--- Exercise material ---

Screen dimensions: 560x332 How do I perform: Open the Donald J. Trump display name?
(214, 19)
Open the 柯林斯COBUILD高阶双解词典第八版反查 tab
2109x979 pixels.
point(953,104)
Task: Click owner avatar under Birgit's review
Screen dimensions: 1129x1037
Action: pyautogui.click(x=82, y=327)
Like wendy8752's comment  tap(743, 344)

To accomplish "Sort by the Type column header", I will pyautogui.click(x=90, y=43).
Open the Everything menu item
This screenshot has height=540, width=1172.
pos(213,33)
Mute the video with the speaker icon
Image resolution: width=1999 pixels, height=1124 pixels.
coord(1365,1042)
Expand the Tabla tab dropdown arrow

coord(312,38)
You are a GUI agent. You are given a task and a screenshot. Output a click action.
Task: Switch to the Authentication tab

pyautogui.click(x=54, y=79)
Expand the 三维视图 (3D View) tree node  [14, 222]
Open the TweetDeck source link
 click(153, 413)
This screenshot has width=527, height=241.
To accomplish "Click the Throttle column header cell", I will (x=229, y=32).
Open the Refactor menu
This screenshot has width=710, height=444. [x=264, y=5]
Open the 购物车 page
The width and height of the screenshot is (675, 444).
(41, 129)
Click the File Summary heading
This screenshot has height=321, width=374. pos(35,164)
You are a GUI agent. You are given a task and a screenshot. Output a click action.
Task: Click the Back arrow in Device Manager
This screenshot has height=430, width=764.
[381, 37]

---

About this task: The line containing "This screenshot has width=527, height=241." marks where to begin; the last line of the records marks where to stop. Copy both and all between, exactly.

Task solution:
This screenshot has width=527, height=241.
To accomplish "Click the Throttle column header cell", I will (x=229, y=32).
Open the Refactor menu
This screenshot has width=710, height=444. [x=264, y=5]
Open the 购物车 page
The width and height of the screenshot is (675, 444).
(41, 129)
Click the File Summary heading
This screenshot has height=321, width=374. pos(35,164)
You are a GUI agent. You are given a task and a screenshot. Output a click action.
Task: Click the Back arrow in Device Manager
This screenshot has height=430, width=764.
[381, 37]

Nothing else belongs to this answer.